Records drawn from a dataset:

┌──

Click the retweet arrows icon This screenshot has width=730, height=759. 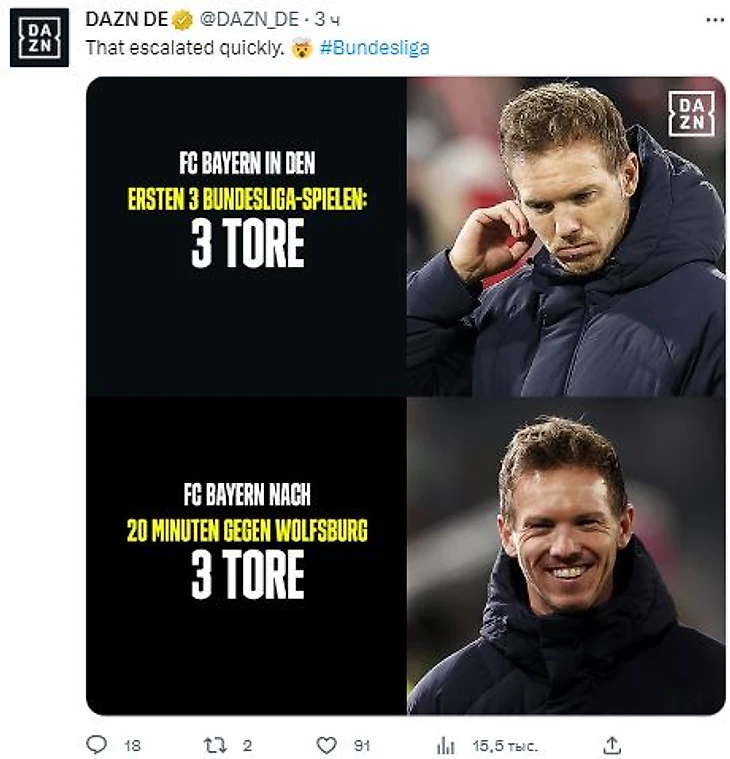pyautogui.click(x=213, y=745)
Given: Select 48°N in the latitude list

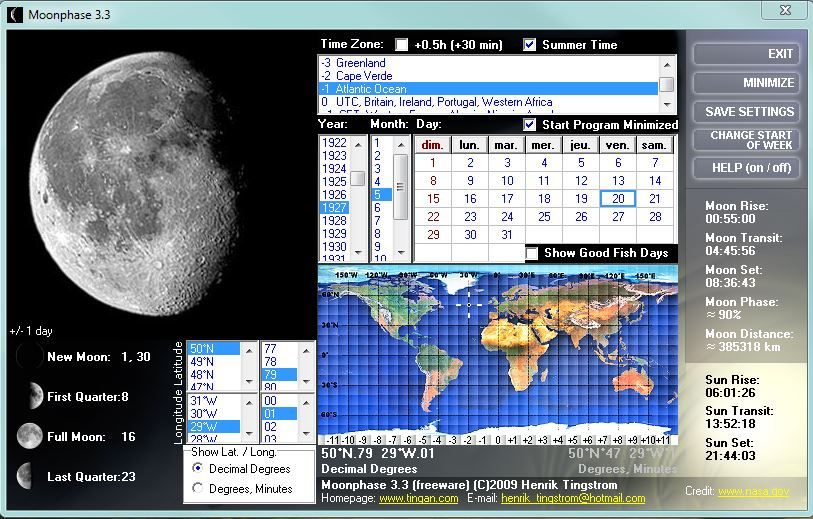Looking at the screenshot, I should pyautogui.click(x=202, y=374).
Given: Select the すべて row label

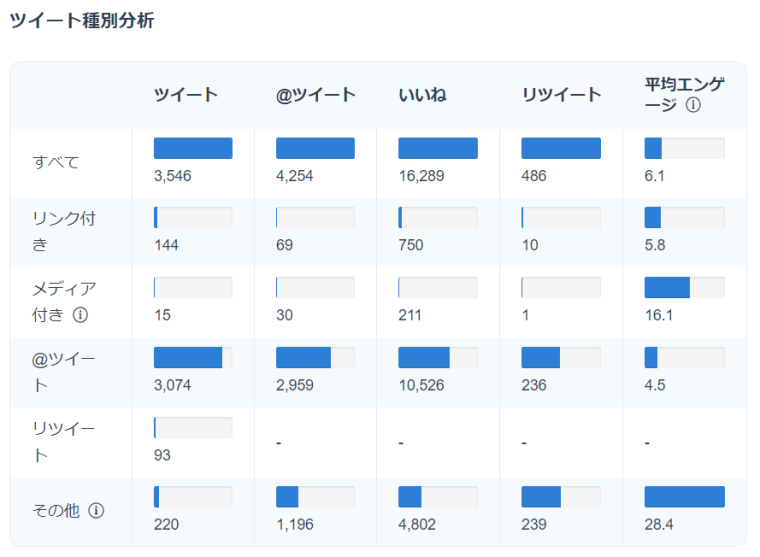Looking at the screenshot, I should tap(56, 162).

└──

## Work instruction
Only the lines from the one with "Given: Select 48°N in the latitude list" through the final line of the entries above are to be repeated, exactly as written and without pictures.

## Your response
Given: Select 48°N in the latitude list

Looking at the screenshot, I should pyautogui.click(x=202, y=374).
Given: Select the すべて row label

Looking at the screenshot, I should tap(56, 162).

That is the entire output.